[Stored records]
··········
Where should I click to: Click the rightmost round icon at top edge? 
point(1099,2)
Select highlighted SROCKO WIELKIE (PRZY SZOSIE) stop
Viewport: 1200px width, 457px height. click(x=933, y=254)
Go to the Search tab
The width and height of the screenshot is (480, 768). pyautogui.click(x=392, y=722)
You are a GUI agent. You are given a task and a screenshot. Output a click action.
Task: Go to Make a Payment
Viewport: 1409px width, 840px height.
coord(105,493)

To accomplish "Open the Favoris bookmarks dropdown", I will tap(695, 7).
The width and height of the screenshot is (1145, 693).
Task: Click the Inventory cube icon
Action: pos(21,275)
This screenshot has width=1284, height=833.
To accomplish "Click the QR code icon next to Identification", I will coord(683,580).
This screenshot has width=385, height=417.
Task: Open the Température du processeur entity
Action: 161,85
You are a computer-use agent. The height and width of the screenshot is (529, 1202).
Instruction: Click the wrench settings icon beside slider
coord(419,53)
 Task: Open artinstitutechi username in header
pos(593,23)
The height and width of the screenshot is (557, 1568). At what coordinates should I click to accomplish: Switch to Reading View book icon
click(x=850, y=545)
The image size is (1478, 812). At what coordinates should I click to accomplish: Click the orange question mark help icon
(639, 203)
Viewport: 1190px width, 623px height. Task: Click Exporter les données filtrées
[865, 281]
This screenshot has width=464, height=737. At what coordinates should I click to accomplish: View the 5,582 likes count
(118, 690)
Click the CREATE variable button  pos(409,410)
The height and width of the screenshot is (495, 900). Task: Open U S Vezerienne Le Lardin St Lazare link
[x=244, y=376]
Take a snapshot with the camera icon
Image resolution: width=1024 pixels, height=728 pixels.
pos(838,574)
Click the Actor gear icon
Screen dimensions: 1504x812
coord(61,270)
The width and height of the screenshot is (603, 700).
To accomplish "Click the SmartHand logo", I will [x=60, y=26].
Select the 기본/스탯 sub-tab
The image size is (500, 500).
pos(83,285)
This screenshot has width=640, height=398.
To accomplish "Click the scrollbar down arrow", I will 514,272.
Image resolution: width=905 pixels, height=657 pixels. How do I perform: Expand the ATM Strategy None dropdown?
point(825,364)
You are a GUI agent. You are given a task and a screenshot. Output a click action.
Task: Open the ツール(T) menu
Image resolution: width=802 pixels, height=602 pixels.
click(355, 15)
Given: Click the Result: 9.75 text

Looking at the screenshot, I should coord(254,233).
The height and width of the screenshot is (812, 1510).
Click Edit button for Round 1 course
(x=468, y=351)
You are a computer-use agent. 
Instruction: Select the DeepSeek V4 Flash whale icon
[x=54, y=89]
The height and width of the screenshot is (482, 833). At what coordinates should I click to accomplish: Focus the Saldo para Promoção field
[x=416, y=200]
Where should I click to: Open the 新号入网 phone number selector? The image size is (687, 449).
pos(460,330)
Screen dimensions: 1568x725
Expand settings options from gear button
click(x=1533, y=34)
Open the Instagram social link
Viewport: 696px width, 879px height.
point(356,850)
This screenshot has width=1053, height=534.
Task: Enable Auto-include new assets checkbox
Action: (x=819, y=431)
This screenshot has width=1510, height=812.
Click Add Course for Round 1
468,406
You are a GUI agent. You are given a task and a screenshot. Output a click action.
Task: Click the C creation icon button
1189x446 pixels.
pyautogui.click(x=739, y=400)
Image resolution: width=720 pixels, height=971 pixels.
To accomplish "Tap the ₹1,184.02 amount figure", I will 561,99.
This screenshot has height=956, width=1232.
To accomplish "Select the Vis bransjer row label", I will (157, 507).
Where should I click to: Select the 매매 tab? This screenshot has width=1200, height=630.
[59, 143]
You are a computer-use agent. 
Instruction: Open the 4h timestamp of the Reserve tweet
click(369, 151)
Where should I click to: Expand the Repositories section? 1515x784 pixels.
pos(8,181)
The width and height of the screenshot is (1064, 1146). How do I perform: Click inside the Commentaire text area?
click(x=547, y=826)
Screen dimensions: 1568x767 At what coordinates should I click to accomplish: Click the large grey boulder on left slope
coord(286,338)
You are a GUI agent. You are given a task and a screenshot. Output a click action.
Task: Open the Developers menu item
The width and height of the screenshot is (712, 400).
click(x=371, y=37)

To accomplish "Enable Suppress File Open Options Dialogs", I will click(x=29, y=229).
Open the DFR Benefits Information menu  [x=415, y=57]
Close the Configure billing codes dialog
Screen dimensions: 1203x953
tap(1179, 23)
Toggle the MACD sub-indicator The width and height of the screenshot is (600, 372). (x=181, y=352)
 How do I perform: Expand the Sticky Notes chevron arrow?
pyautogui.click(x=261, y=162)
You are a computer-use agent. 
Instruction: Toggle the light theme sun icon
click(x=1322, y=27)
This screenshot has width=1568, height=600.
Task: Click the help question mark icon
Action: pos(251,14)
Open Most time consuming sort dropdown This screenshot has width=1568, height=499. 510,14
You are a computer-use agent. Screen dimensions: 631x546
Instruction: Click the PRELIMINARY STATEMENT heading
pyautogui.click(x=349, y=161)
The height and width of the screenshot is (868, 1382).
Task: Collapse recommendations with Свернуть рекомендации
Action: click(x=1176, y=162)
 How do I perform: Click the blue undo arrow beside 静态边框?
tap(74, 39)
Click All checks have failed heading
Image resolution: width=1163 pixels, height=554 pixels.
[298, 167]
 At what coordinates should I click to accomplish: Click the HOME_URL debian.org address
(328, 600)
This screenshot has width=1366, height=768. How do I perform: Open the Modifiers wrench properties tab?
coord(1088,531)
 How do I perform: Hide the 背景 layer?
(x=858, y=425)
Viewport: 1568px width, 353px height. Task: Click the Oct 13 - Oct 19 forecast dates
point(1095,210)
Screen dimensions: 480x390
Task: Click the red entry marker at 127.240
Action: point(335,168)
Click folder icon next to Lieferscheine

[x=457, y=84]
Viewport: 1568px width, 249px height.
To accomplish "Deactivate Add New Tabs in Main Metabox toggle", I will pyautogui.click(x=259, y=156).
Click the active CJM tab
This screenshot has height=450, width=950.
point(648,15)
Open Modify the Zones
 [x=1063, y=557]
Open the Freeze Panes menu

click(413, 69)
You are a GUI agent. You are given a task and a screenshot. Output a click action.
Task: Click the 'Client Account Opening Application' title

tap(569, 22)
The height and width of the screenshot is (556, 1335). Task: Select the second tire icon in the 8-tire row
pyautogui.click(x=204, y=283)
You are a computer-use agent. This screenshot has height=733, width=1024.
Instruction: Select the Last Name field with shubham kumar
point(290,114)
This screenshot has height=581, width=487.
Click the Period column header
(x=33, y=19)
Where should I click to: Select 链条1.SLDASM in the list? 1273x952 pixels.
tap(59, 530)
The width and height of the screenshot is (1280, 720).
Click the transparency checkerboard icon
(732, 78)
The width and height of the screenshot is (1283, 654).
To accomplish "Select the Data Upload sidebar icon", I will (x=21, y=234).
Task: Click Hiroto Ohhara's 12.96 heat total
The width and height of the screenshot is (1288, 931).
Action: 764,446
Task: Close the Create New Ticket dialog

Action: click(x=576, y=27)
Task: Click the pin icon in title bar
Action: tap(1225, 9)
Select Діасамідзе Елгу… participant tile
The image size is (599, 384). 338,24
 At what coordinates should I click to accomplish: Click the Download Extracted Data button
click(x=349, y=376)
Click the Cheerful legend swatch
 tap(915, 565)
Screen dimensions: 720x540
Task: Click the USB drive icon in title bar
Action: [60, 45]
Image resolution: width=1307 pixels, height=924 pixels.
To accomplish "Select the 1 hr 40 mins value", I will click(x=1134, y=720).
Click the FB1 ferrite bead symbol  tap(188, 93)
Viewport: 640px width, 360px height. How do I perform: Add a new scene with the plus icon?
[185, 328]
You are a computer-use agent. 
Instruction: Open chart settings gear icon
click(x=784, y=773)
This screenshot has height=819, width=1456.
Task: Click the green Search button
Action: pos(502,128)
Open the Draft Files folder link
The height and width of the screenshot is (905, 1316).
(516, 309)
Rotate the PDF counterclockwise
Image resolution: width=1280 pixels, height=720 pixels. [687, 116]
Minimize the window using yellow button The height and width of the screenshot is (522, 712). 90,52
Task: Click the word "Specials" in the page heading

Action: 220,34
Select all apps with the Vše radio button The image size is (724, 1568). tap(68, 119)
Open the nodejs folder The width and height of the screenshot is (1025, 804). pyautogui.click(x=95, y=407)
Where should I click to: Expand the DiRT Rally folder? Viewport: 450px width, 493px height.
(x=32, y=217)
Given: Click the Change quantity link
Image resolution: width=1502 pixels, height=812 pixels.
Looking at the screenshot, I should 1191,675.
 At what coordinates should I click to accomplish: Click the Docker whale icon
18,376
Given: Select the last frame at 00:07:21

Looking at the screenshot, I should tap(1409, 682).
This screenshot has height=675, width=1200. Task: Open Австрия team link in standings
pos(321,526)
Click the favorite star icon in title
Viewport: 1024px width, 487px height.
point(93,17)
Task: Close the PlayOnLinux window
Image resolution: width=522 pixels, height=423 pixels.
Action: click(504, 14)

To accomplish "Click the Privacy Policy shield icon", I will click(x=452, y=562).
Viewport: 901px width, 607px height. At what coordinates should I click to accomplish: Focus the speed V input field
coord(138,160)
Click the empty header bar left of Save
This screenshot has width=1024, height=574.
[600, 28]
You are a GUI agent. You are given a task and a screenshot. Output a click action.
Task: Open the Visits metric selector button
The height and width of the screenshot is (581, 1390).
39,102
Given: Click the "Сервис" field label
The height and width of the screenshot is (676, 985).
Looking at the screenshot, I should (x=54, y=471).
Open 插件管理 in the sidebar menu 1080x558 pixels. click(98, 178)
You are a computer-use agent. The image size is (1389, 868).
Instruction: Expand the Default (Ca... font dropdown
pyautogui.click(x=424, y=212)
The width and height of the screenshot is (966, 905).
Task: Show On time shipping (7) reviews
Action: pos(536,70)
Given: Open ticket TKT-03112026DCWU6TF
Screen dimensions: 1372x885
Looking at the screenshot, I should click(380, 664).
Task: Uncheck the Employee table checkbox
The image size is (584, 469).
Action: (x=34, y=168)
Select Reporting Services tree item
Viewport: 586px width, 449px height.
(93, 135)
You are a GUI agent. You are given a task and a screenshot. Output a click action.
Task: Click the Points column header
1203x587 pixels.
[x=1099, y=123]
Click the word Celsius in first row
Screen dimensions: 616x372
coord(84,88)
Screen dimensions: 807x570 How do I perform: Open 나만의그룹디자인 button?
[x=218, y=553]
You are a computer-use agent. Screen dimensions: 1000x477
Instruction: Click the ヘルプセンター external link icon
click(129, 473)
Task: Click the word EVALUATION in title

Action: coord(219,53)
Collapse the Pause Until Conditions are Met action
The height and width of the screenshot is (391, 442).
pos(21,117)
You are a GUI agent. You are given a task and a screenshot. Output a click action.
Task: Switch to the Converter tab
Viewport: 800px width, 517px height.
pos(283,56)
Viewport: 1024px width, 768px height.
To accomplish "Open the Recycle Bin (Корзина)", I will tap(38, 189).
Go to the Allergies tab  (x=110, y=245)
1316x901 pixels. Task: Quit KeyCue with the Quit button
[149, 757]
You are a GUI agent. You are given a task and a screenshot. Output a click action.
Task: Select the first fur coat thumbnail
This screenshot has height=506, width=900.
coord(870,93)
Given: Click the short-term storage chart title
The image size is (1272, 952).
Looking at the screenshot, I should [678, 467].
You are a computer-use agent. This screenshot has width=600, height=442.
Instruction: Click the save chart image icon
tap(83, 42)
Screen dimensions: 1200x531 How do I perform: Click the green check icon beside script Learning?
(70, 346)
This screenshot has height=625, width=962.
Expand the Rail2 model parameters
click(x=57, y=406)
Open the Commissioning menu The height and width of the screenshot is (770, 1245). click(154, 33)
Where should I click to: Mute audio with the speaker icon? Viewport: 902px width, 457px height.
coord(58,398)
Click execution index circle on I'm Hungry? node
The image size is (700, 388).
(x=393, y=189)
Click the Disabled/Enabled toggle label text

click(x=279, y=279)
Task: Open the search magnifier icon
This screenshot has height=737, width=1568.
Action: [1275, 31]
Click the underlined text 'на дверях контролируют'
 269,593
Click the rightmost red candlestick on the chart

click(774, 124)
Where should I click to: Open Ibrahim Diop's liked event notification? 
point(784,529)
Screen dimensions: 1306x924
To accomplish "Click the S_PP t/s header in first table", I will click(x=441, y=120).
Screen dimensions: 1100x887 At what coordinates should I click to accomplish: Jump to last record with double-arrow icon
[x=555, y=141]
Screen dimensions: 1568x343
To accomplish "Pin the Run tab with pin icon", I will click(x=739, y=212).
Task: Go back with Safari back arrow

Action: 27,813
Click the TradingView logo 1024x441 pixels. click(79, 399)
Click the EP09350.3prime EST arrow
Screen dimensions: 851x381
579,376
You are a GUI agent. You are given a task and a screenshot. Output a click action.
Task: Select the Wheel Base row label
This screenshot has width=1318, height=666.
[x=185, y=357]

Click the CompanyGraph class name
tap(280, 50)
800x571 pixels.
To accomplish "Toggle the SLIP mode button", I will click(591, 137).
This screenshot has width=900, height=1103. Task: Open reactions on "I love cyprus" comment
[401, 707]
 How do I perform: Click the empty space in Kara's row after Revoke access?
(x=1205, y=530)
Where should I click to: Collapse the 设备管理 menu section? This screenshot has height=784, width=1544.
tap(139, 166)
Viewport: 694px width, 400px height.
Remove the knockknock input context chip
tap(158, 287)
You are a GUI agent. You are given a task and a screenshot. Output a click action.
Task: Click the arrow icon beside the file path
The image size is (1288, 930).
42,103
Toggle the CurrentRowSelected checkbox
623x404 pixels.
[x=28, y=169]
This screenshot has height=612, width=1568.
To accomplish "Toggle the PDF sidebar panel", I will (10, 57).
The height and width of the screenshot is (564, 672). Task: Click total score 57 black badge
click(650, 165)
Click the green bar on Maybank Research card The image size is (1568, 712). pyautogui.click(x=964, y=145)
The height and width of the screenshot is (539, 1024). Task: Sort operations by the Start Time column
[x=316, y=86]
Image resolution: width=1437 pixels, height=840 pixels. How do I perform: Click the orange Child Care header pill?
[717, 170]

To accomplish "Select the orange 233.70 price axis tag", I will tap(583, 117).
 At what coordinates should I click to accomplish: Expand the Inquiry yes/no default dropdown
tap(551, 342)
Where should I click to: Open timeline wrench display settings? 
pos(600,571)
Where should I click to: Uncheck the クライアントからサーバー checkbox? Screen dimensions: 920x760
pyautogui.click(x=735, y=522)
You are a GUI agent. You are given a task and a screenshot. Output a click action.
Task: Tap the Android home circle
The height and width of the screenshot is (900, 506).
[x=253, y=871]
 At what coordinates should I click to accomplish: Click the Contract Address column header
··········
> _EXERCISE REQUIREMENTS_
Copy out only the lines above from the one with "Given: Click the Result: 9.75 text" to the one with "Screen dimensions: 1568x725", inclusive, exactly as they stand.

> _SOLUTION TO THE PROBLEM_
Given: Click the Result: 9.75 text

Looking at the screenshot, I should coord(254,233).
The height and width of the screenshot is (812, 1510).
Click Edit button for Round 1 course
(x=468, y=351)
You are a computer-use agent. 
Instruction: Select the DeepSeek V4 Flash whale icon
[x=54, y=89]
The height and width of the screenshot is (482, 833). At what coordinates should I click to accomplish: Focus the Saldo para Promoção field
[x=416, y=200]
Where should I click to: Open the 新号入网 phone number selector? The image size is (687, 449).
pos(460,330)
Screen dimensions: 1568x725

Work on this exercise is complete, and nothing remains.